Solana (SOL): Network again out of service for hours – criticism grows

Solana (SOL) was non-functional for around seven hours due to technological dropouts. Recurring network problems are just one criticism of the alleged “Ethereum killer”.

Solana (SOL) once again surprised investors, developers and the expert public in a negative way over the weekend: Via Twitter, people had to report a network outage at Solana and only a reboot around seven hours later got the ecosystem up and running again. Network outages at SOL have already become a popular topic of ridicule and scorn for bystanders in the crypto scene – last year alone, Solana was down for hours on eight occasions without notice. The most recent blackout was later explained as a result of a single node (network point) generating incorrect blocks and then other network points getting tangled up in trying to correctly update the blockchain.

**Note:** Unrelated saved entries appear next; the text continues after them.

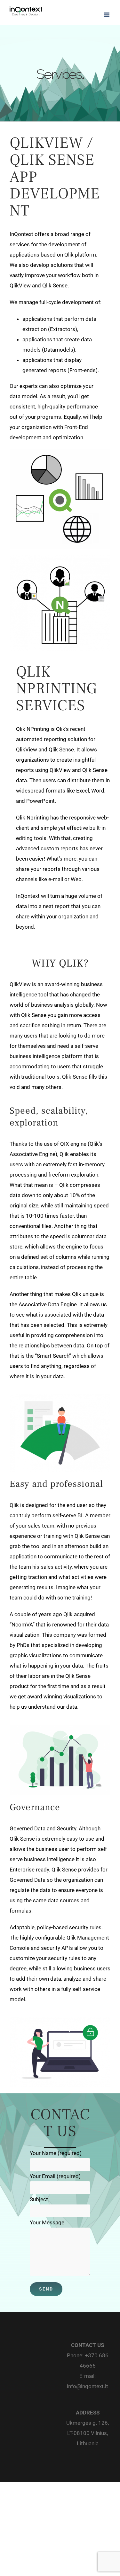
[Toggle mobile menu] (107, 15)
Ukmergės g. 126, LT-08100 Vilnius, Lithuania (87, 2433)
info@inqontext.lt (87, 2386)
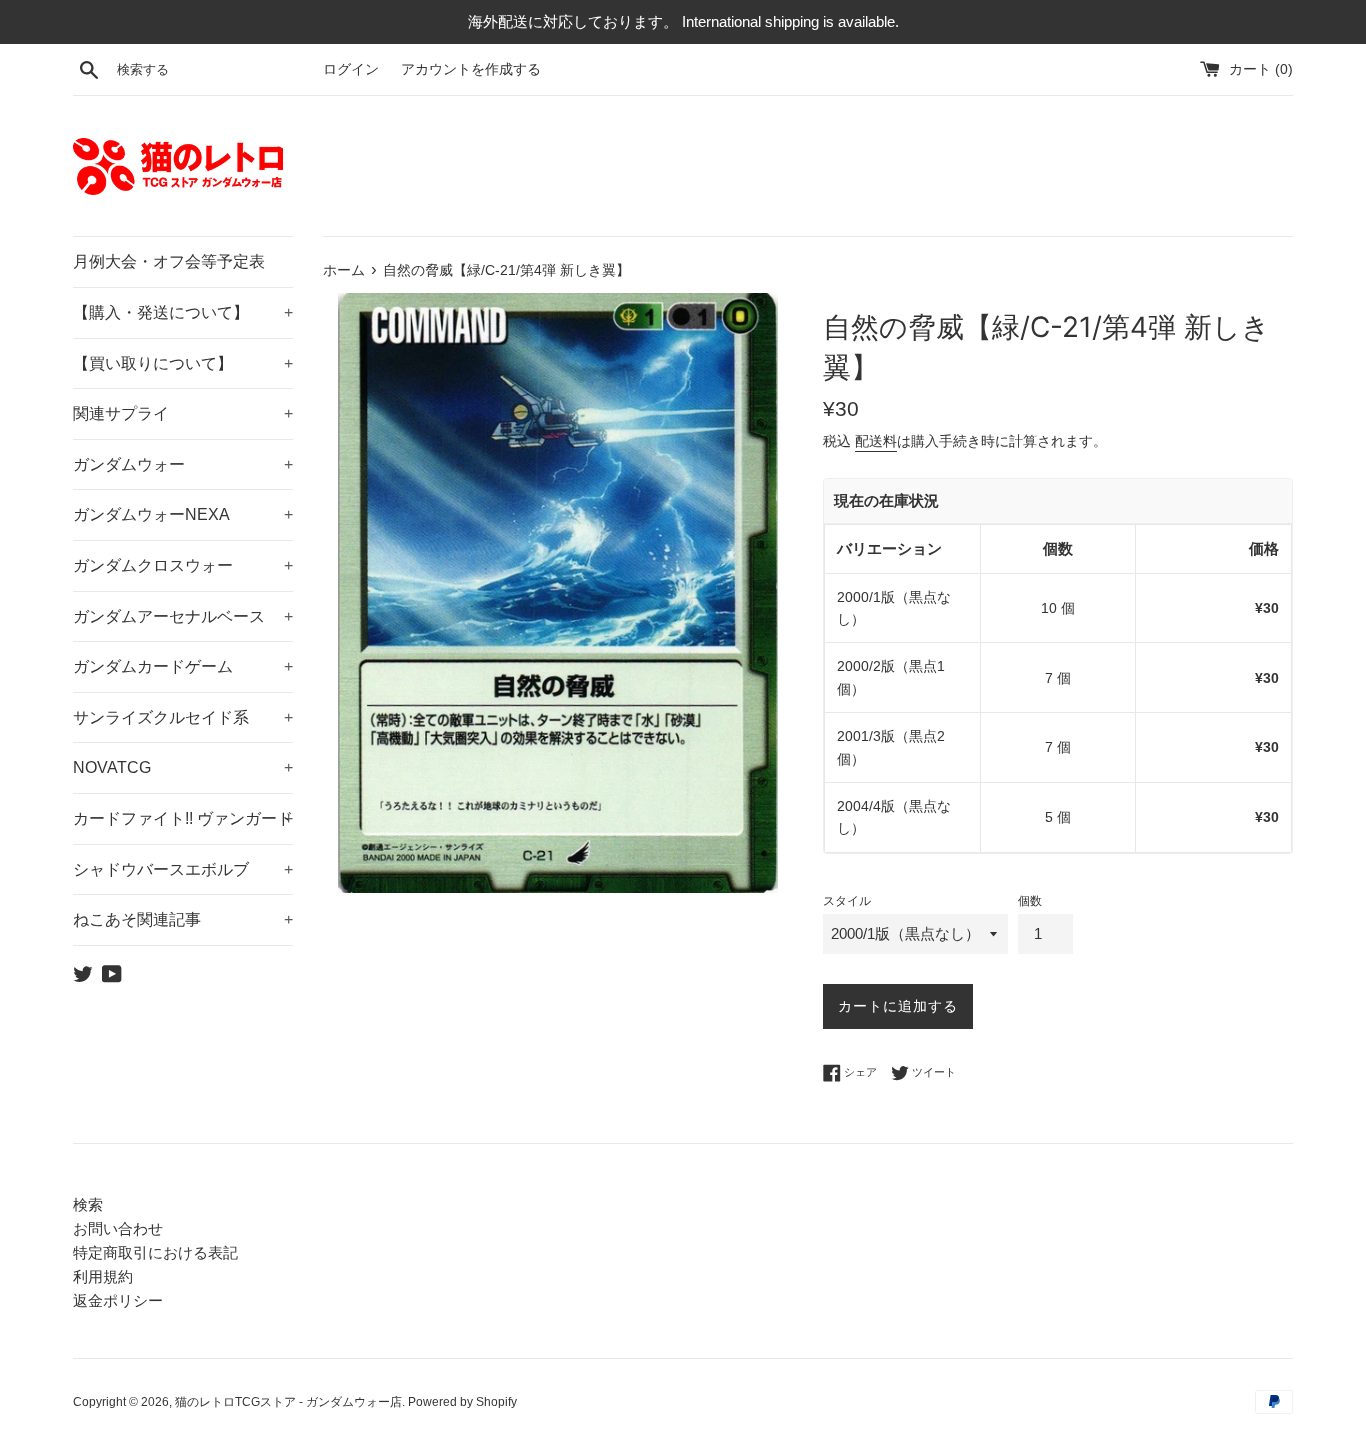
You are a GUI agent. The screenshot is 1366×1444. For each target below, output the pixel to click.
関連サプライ (183, 413)
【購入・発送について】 (183, 312)
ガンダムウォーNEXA (183, 514)
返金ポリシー (118, 1300)
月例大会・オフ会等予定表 (169, 261)
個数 (1030, 901)
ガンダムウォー (183, 464)
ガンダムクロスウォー (183, 565)
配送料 (876, 441)
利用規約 (103, 1276)
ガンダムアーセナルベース (183, 616)
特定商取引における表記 (155, 1252)
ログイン (351, 69)
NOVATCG (183, 767)
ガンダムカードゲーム (183, 666)
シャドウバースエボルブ (183, 869)
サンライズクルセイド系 (183, 717)
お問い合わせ (118, 1228)
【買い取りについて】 (183, 363)
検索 (88, 1204)
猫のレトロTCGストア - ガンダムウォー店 (288, 1402)
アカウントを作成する (471, 69)
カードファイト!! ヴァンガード (183, 818)
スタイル (847, 901)
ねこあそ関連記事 (183, 919)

But critics like Justin Bons don’t want to be fobbed off with more excuses and appeasement from Solana. Bons is founder and chief executive at crypto fund Cybercapital and has been scrutinizing pluses and minuses in leading cryptocurrencies from an expert perspective for nearly a decade. In the matter of Solana, his collar now burst, as his comments on SOL on Twitter make abundantly clear. Total network failures at Solana are, in Bon’s view, caused by fundamental design flaws and the way out through reboots demonstrates how centralized the network really is. This objection was heard just over a year ago, when Solana went down for nearly 20 hours in the middle of a boom period. From a technological point of view, a blockchain should by no means switch off in the event of an overload, but rather process piled-up orders with a delay. A restart, for which the majority of network points must specifically agree, also requires the blockchain to be updated from a status that nodes and Solana Foundation alone determine in the short term.

Bons also sees a lack of decentralization at Solana and the mounting network outages as a sign of what else is wrong with SOL. He points to the wallet hack in August, which was due to Solana wallets not being open-source and therefore more vulnerable to hacks. Bons also finds such incomprehensible carelessness in the developer forum for Solana, where potential security issues are reported but not addressed.

Solana misrepresented DeFi revenue and token distribution info

Bons picks out three more details from Solana’s fledgling history that should at least make critical investors think. For example, Solana knowingly made false statements about the total amount and distribution of tokens at the launch in April 2020 and only corrected them when research revealed the fraud. Solana was also misleading when it came to statements about technological performance inefficiencies because internal data blocks were also counted when calculating transactions per second (TPS), but these did not contain a transaction per se. And then there was the case of two SOL developers who deliberately manipulated the volume of DeFi under Solana with tricks. At times, up to 70 percent of the TVL for DeFi under Solana was simply fake due to repeated double counting, Bons writes.

In the conclusion, Bons comes to the conclusion that Solana as a supposed “Ethereum killer” is completely overrated and that the problems extend to fraud, lies and hacks. We already summarized earlier this year why Solana has more than just an image problem – and can add the unhealthy concentration of large investors (Whales) at SOL to the points Bons cites.

Solana co-founder Anatoly Yakovenko wants little to do with such criticism and has recently said that network failures are a natural “curse” or “plague” (“Kurse”) on blockchains. Bitcoin (BTC) and Ethereum (ETH) have also experienced such situations, Yakovenko claimed – but this is simply not true.

Conclusion: Solana overrated? Image of SOL has received deep scratches

Solana has established itself in the top ten most capitalized cryptocurrencies and continues to play a leading role in the DeFi division. Network outages directly affect day-to-day operations with SOL, as no transactions are possible then. But when one looks more closely, as Bons and other critics do, at how Solana is organized in the background, other worrying details also emerge. When Solana was rushing from one all-time high to the next in good times, investors often brushed such concerns aside. But it now seems necessary to at least reconsider Solana’s valuation.